Task requirements – Extract the lines of the records below and reproduce them exactly, covering every record from start to finish.

[Recorded data]
---

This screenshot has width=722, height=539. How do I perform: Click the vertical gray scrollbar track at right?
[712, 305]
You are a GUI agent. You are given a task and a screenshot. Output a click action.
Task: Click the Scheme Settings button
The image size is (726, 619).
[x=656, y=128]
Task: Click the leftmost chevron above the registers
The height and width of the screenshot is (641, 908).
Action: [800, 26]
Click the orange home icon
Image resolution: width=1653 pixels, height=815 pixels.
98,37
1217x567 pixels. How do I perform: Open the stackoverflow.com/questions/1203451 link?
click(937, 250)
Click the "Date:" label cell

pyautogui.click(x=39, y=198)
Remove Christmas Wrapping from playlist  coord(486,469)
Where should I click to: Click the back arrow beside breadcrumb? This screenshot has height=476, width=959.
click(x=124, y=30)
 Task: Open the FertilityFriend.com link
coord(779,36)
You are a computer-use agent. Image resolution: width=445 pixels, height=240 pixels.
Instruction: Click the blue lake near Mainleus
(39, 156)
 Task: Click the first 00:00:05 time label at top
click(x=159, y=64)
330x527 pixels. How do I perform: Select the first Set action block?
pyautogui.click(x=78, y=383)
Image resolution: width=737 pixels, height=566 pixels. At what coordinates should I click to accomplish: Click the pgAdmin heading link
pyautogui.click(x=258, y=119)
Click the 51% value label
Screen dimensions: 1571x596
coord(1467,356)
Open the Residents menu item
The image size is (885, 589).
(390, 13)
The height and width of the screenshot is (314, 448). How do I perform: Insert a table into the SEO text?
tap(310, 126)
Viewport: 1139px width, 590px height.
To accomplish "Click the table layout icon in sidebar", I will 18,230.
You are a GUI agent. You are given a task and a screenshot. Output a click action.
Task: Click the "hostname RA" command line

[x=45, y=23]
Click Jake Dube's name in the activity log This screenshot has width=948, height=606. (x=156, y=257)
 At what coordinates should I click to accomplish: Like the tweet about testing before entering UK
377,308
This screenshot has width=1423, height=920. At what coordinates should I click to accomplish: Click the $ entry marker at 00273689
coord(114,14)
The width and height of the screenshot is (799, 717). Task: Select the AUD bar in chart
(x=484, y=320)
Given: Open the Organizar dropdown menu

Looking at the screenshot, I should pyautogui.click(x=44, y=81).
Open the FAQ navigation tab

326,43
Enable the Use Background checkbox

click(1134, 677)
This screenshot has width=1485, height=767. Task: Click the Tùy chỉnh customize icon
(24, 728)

---

Complete answer –
This screenshot has width=722, height=539. How do I perform: Click the vertical gray scrollbar track at right?
[712, 305]
You are a GUI agent. You are given a task and a screenshot. Output a click action.
Task: Click the Scheme Settings button
The image size is (726, 619).
[x=656, y=128]
Task: Click the leftmost chevron above the registers
The height and width of the screenshot is (641, 908).
Action: [800, 26]
Click the orange home icon
Image resolution: width=1653 pixels, height=815 pixels.
98,37
1217x567 pixels. How do I perform: Open the stackoverflow.com/questions/1203451 link?
click(937, 250)
Click the "Date:" label cell

pyautogui.click(x=39, y=198)
Remove Christmas Wrapping from playlist  coord(486,469)
Where should I click to: Click the back arrow beside breadcrumb? This screenshot has height=476, width=959.
click(x=124, y=30)
 Task: Open the FertilityFriend.com link
coord(779,36)
You are a computer-use agent. Image resolution: width=445 pixels, height=240 pixels.
Instruction: Click the blue lake near Mainleus
(39, 156)
 Task: Click the first 00:00:05 time label at top
click(x=159, y=64)
330x527 pixels. How do I perform: Select the first Set action block?
pyautogui.click(x=78, y=383)
Image resolution: width=737 pixels, height=566 pixels. At what coordinates should I click to accomplish: Click the pgAdmin heading link
pyautogui.click(x=258, y=119)
Click the 51% value label
Screen dimensions: 1571x596
coord(1467,356)
Open the Residents menu item
The image size is (885, 589).
(390, 13)
The height and width of the screenshot is (314, 448). How do I perform: Insert a table into the SEO text?
tap(310, 126)
Viewport: 1139px width, 590px height.
To accomplish "Click the table layout icon in sidebar", I will 18,230.
You are a GUI agent. You are given a task and a screenshot. Output a click action.
Task: Click the "hostname RA" command line

[x=45, y=23]
Click Jake Dube's name in the activity log This screenshot has width=948, height=606. (x=156, y=257)
 At what coordinates should I click to accomplish: Like the tweet about testing before entering UK
377,308
This screenshot has width=1423, height=920. At what coordinates should I click to accomplish: Click the $ entry marker at 00273689
coord(114,14)
The width and height of the screenshot is (799, 717). Task: Select the AUD bar in chart
(x=484, y=320)
Given: Open the Organizar dropdown menu

Looking at the screenshot, I should pyautogui.click(x=44, y=81).
Open the FAQ navigation tab

326,43
Enable the Use Background checkbox

click(1134, 677)
This screenshot has width=1485, height=767. Task: Click the Tùy chỉnh customize icon
(24, 728)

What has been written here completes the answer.